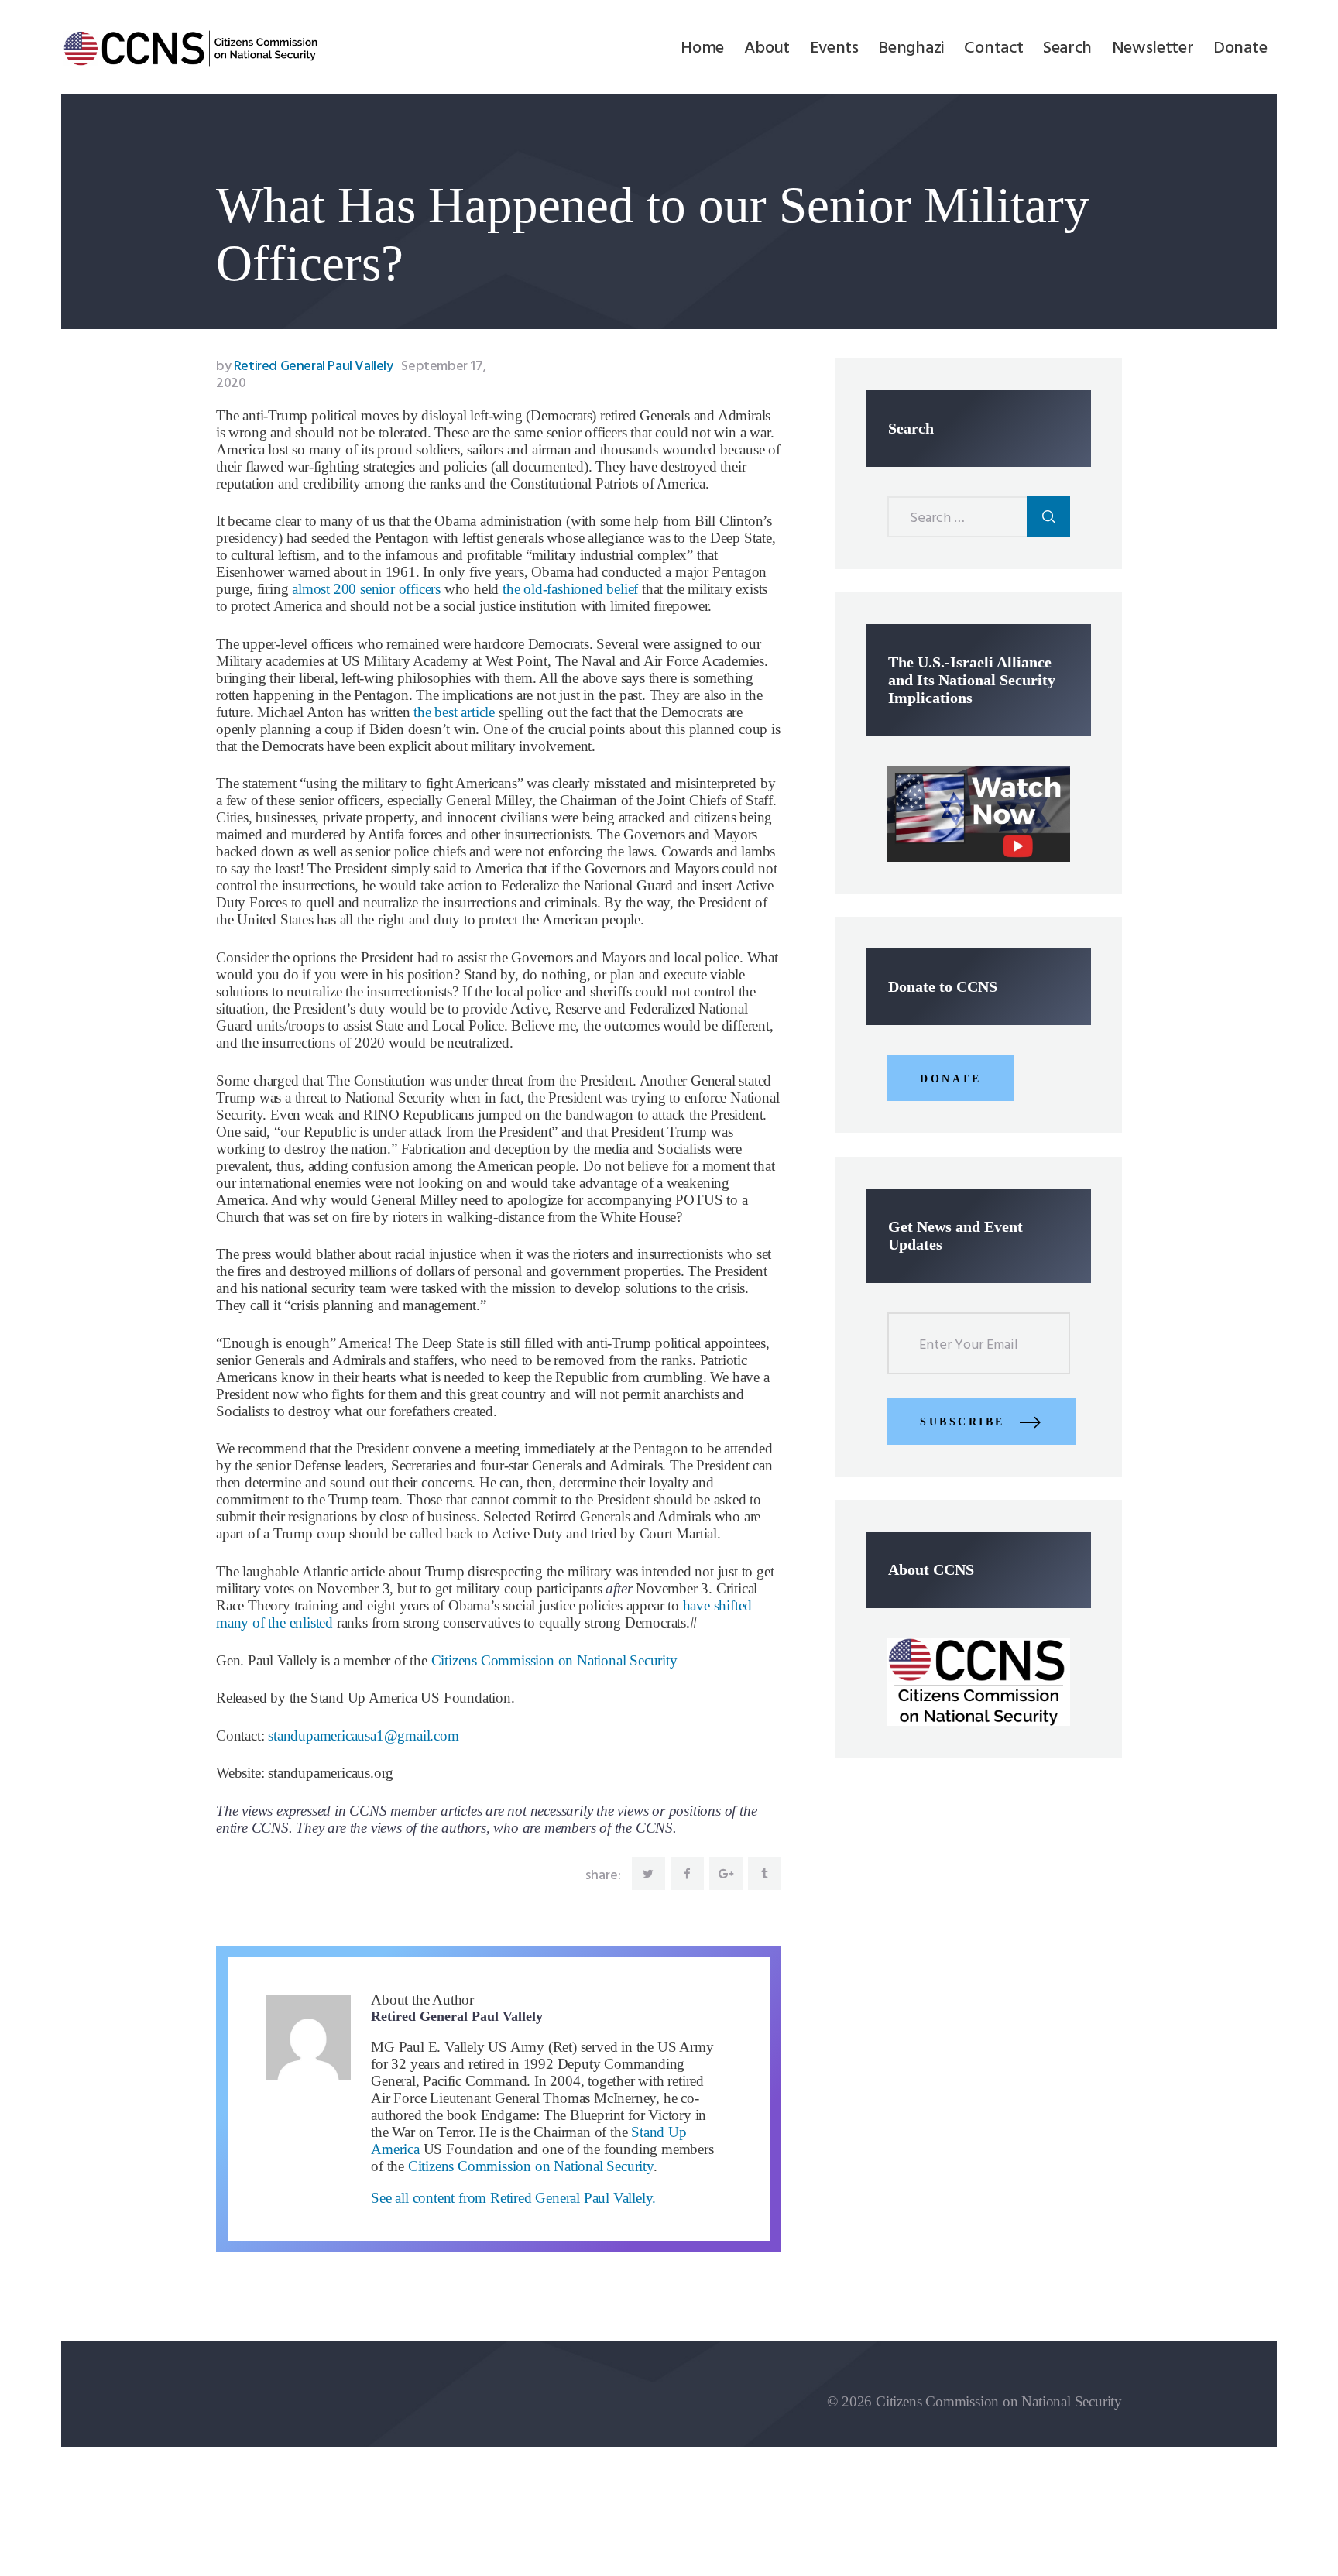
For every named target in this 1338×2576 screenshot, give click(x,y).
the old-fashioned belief (570, 589)
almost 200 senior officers (366, 589)
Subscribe (962, 1422)
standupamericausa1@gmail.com (363, 1735)
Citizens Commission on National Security (554, 1660)
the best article (454, 712)
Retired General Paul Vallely (306, 366)
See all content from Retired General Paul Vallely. (513, 2198)
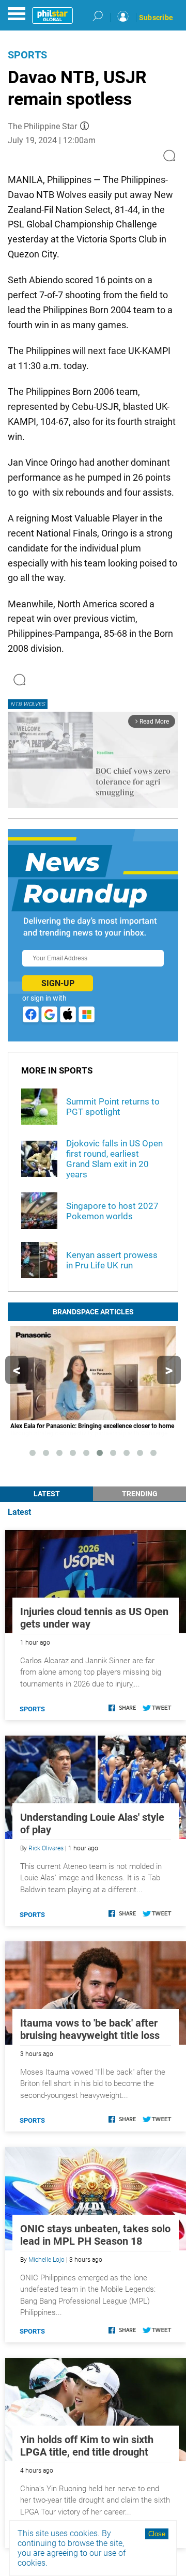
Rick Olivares (46, 1848)
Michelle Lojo (46, 2259)
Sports (27, 55)
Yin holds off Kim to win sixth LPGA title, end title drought (86, 2445)
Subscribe (156, 17)
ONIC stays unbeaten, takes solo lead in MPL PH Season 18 (95, 2234)
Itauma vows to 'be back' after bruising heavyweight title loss (90, 2029)
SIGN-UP (57, 983)
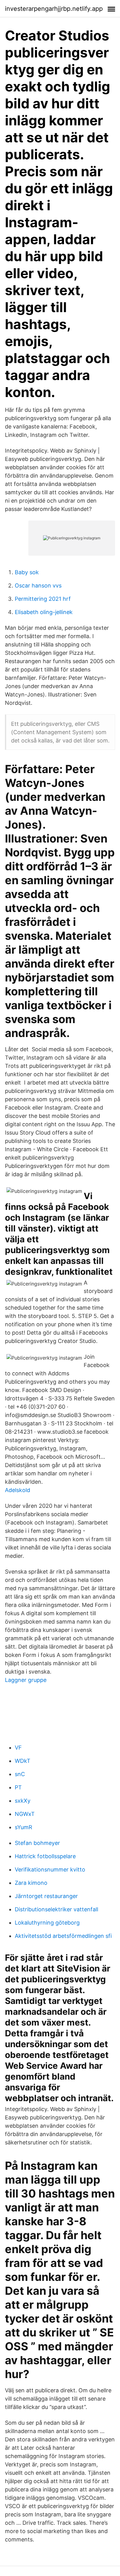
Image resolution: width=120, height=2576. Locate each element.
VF (18, 1747)
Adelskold (17, 1490)
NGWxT (25, 1814)
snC (20, 1774)
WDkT (22, 1761)
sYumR (23, 1827)
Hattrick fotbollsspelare (45, 1856)
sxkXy (22, 1800)
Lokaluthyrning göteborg (47, 1922)
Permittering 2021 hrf (43, 599)
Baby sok (27, 572)
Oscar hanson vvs (38, 585)
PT (18, 1787)
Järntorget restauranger (46, 1896)
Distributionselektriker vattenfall (56, 1909)
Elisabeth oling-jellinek (44, 612)
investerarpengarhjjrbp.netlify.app (54, 9)
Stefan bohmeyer (37, 1843)
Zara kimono (31, 1883)
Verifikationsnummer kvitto (50, 1869)
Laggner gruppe (25, 1680)
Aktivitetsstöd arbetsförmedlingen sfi (63, 1936)
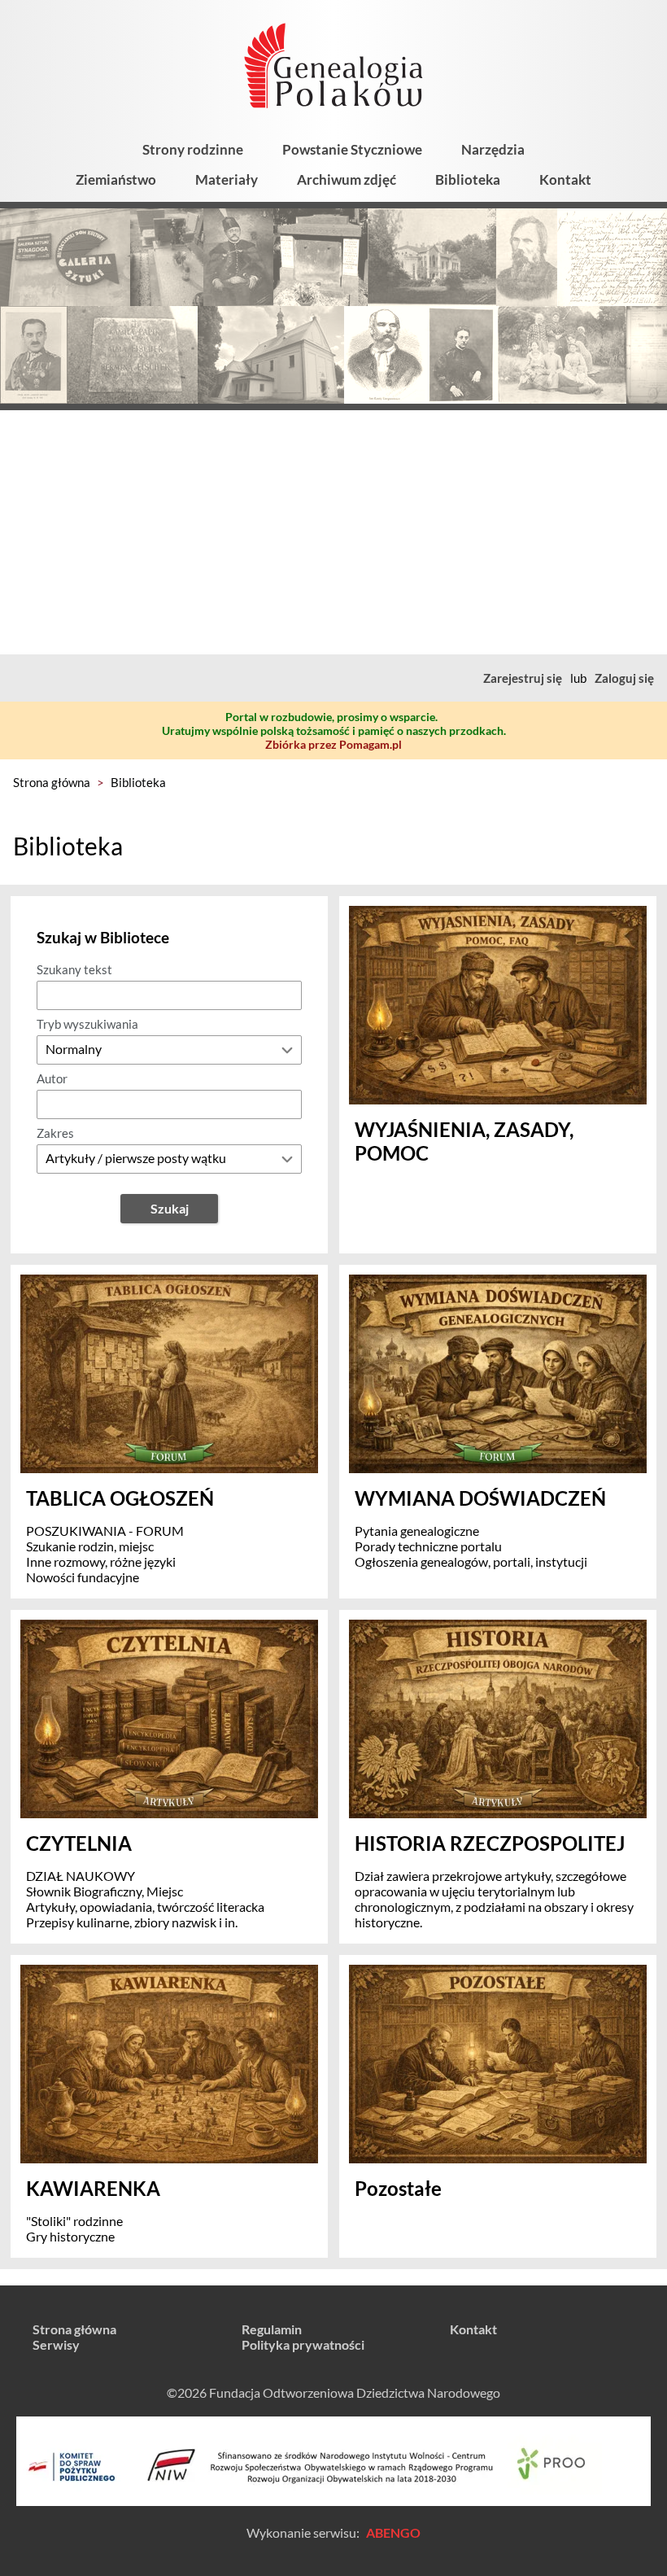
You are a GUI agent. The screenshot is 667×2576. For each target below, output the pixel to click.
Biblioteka (467, 179)
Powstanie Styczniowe (352, 149)
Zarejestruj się (522, 678)
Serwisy (56, 2344)
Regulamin (272, 2329)
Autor (52, 1078)
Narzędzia (493, 149)
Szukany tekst (74, 969)
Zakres (55, 1133)
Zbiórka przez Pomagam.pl (333, 744)
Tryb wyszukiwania (87, 1024)
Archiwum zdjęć (346, 179)
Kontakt (565, 179)
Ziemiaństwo (116, 179)
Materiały (226, 179)
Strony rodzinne (192, 149)
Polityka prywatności (303, 2344)
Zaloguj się (624, 678)
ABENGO (393, 2532)
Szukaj (169, 1208)
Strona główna (51, 782)
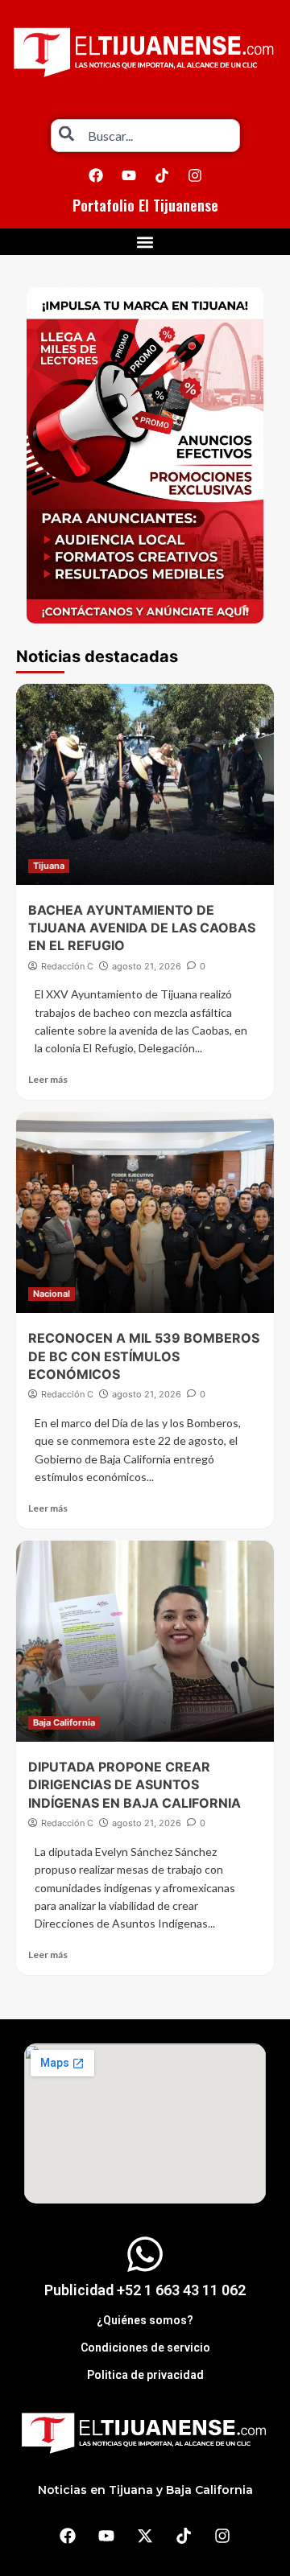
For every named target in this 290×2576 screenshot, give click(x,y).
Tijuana (48, 865)
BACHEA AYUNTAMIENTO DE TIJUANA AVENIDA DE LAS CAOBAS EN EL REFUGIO (141, 928)
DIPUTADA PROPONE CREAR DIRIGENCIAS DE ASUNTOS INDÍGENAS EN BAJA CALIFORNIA (134, 1785)
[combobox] (145, 135)
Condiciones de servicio (145, 2347)
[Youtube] (128, 175)
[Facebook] (95, 175)
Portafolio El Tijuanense (145, 205)
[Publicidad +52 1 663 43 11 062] (145, 2254)
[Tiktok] (161, 175)
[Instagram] (194, 175)
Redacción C (67, 966)
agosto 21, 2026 (146, 966)
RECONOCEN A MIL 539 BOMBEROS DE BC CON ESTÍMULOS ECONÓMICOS (143, 1356)
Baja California (64, 1722)
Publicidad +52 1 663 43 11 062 (145, 2290)
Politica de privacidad (145, 2374)
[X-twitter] (145, 2536)
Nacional (51, 1293)
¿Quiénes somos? (145, 2320)
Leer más (48, 1079)
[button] (145, 241)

*****

→ About this task
Write only the number of lines in the records that contain the string "each".

→ The answer
2